Rows from a data source:
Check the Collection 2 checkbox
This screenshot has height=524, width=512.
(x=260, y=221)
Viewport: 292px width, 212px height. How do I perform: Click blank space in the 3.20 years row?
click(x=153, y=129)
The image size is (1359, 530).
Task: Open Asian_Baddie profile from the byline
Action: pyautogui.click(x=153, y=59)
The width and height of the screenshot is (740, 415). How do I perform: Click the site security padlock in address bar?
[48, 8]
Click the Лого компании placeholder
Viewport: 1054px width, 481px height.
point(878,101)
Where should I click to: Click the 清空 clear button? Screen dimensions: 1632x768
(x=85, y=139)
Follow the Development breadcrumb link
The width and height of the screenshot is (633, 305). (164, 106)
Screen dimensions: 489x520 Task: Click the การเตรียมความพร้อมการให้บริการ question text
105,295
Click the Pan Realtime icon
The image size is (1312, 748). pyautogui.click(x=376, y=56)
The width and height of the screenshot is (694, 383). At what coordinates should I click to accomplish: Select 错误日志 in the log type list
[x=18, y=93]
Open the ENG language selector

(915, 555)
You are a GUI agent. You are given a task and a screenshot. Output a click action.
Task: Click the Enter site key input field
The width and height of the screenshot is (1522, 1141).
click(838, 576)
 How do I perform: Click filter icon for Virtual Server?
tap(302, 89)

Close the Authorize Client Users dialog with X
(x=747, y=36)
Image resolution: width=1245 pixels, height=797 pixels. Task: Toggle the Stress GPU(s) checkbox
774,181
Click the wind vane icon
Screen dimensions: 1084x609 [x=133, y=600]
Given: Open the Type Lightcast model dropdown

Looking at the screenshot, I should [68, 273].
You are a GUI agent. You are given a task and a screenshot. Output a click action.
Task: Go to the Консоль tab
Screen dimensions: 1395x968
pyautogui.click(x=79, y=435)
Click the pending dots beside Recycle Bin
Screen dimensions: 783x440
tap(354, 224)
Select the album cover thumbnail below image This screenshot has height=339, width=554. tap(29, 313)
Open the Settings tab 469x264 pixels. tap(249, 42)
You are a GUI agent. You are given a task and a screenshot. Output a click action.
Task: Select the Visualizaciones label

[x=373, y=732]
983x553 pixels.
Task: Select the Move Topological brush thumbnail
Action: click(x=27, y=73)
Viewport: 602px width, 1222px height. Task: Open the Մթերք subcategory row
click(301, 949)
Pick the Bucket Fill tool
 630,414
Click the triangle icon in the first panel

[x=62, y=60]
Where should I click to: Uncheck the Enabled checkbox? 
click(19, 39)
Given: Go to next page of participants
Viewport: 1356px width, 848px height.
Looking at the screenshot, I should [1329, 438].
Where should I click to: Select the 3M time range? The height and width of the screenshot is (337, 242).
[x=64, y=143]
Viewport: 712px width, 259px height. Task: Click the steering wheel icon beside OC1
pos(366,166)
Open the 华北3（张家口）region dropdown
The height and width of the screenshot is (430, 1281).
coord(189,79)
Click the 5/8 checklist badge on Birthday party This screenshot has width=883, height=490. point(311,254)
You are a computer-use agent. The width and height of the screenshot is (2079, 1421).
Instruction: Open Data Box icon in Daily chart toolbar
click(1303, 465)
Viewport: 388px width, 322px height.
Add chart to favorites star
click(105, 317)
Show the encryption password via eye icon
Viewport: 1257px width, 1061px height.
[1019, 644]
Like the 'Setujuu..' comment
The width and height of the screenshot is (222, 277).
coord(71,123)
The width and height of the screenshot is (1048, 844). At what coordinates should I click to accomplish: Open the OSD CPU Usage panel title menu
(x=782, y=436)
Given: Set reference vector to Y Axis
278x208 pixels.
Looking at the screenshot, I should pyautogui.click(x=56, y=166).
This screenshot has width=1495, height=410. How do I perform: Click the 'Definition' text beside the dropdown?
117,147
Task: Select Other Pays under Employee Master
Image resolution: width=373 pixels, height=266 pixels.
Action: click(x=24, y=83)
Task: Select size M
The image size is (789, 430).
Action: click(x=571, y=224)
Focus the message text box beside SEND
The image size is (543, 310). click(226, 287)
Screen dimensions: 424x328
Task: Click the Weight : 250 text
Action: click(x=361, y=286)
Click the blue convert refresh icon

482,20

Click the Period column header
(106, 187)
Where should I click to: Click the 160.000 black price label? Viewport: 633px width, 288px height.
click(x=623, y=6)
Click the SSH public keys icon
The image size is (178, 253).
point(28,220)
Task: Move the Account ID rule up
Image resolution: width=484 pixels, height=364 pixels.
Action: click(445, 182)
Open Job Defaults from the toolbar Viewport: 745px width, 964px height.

## STATED GOAL
Copy the stretch from the line containing "Task: Select Other Pays under Employee Master" through the end of the rows.

## CORRECT ANSWER
Task: Select Other Pays under Employee Master
Image resolution: width=373 pixels, height=266 pixels.
Action: click(x=24, y=83)
Task: Select size M
The image size is (789, 430).
Action: click(x=571, y=224)
Focus the message text box beside SEND
The image size is (543, 310). click(226, 287)
Screen dimensions: 424x328
Task: Click the Weight : 250 text
Action: click(x=361, y=286)
Click the blue convert refresh icon

482,20

Click the Period column header
(106, 187)
Where should I click to: Click the 160.000 black price label? Viewport: 633px width, 288px height.
click(x=623, y=6)
Click the SSH public keys icon
The image size is (178, 253).
point(28,220)
Task: Move the Account ID rule up
Image resolution: width=484 pixels, height=364 pixels.
Action: click(445, 182)
Open Job Defaults from the toolbar Viewport: 745px width, 964px height.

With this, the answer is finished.